Tuberculosis (TB) continues to pose a significant public health problem. Tuberculous meningitis (TBM) is the most severe form of extra-pulmonary TB. TBM carries a high mortality rate, including for those receiving treatment for TB. Diagnosis of TBM is difficult for clinicians as it can clinically present similarly to other forms of meningitis. The difficulty in diagnosis often leads to a delay in treatment and subsequent mortality. Those who survive are left with long-term sequelae leading to lifelong disability. The microbiologic diagnosis of TBM requires the isolation of Mycobacterium tuberculosis from the cerebrospinal fluid (CSF) of an infected patient. The diagnosis of tuberculous meningitis continues to be challenging for clinicians. Unfortunately, many cases of TBM cannot be confirmed based on clinical and imaging findings as the clinical findings are nonspecific, while laboratory techniques are largely insensitive or slow. Until recently, the lack of accessible and timely tests has contributed to a delay in diagnosis and subsequent morbidity and mortality for many patients, particularly those in resourcelimited settings. The availability of Xpert Ultra and point-of-care lipoarabinomannan (LAM) testing could represent a new era of prompt diagnosis and early treatment of tuberculous meningitis. However, clinicians must be cautious when ruling out TBM with Xpert Ultra due to its low negative predictive value. Due to the limitations of current diagnostics, clinicians should utilize a combination of diagnostic modalities in order to prevent morbidity in patients with TBM.

Background

Tuberculosis (TB) continues to pose a significant public health problem. An estimated 1.7 billion people worldwide have latent TB, and tuberculosis caused illness in 10 million people worldwide in 2018, leading to the deaths of 1.2 million HIV-negative people and 251,000 people living with HIV (PLHIV) [1]. Extrapulmonary TB accounts for ~14% of TB cases worldwide, particularly in children and PLHIV [2], [3]. More specifically, tuberculous meningitis accounts for ~1% of all worldwide TB cases [3].

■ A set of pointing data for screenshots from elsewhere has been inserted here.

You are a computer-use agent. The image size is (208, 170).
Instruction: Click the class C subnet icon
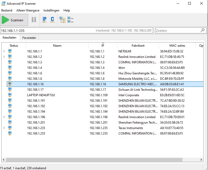tap(53, 20)
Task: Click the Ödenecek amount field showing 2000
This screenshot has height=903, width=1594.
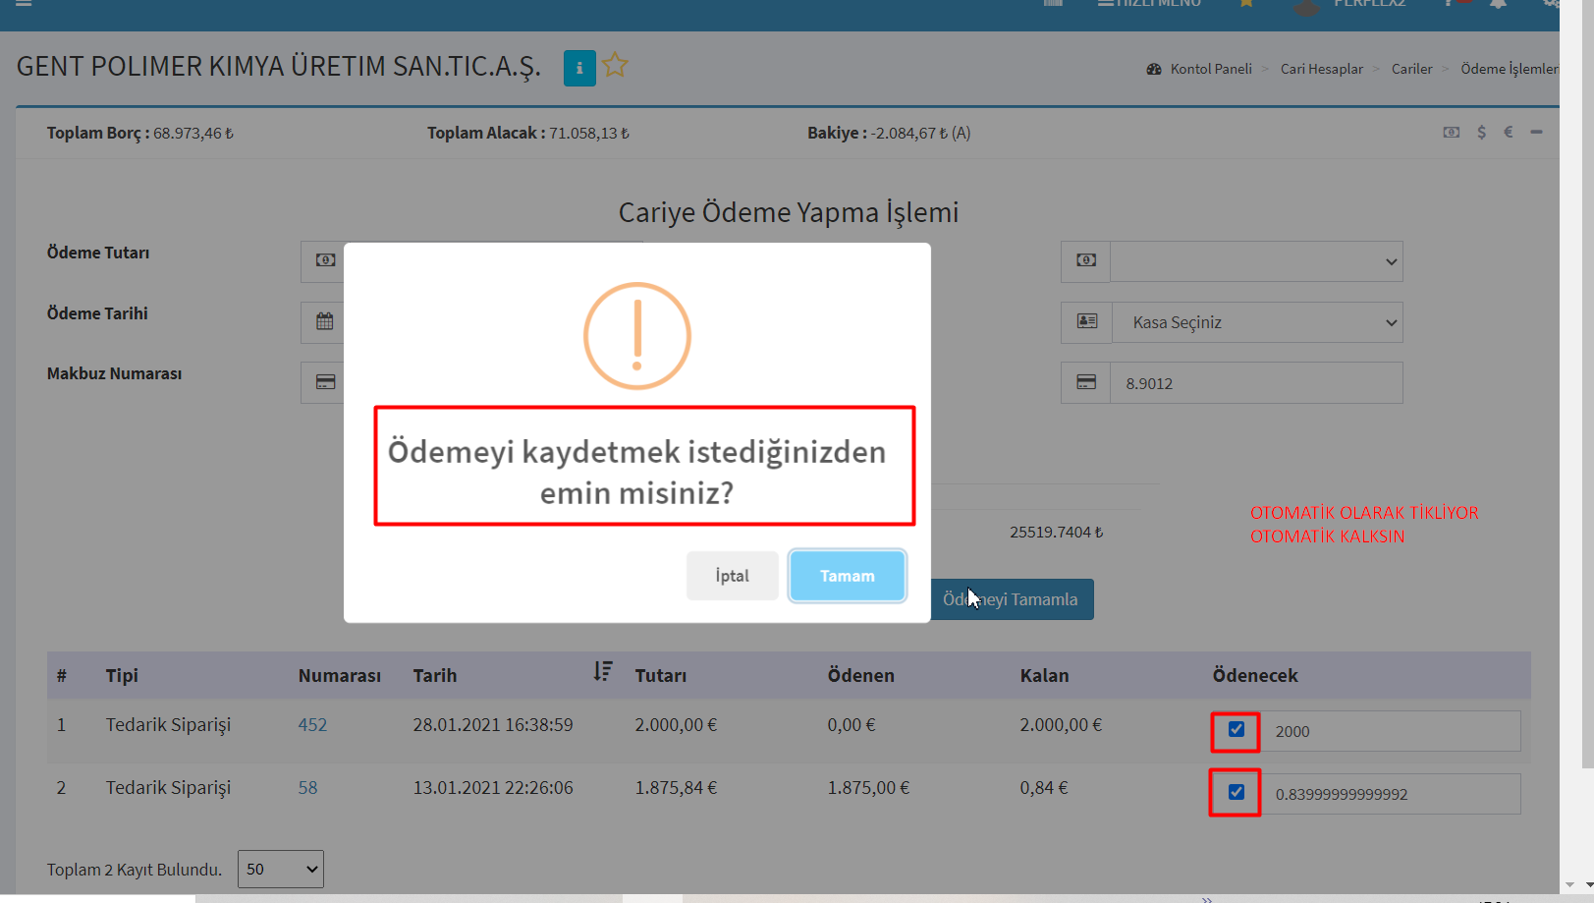Action: coord(1390,731)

Tuberculous meningitis (TBM) is the most severe form of extra-pulmonary TB [4], [5]. Although the peak age range for TBM is 2–5 years-old, adults who live in endemic areas or those who are immunosuppressed due to HIV or other immunosuppressive medications are susceptible to infection [3] Diagnosis of TBM is difficult for clinicians as it can clinically present similarly to other forms of meningitis. The difficulty in diagnosis often leads to a delay in treatment and subsequent mortality [4], [6]. TBM carries a high mortality rate of 30–40%, including those receiving treatment for TB [4], [5], [7], [8]. PLHIV who develop TBM have a higher mortality rate of >60% [6], [9], [10], [11]. Those who survive are left with long-term sequelae leading to lifelong disability [3]. It is theorized that TBM disseminates when a subcortical or meningeal pocket of infection ruptures and spreads bacilli into the subarachnoid space and into the cerebrospinal fluid (CSF) [12]. The microbiologic diagnosis of TBM requires the isolation of Mycobacterium tuberculosis from the CSF of an infected patient [7]. Unfortunately, many cases of TBM cannot be confirmed based on clinical and imaging findings as the clinical manifestations are nonspecific, while laboratory techniques are largely insensitive or slow [3], [13]. Thus, many patients are started on empiric therapy while awaiting microbiological confirmation [3], [13]. Recently, immunologic tests have been developed to aid in the diagnosis of TBM [14].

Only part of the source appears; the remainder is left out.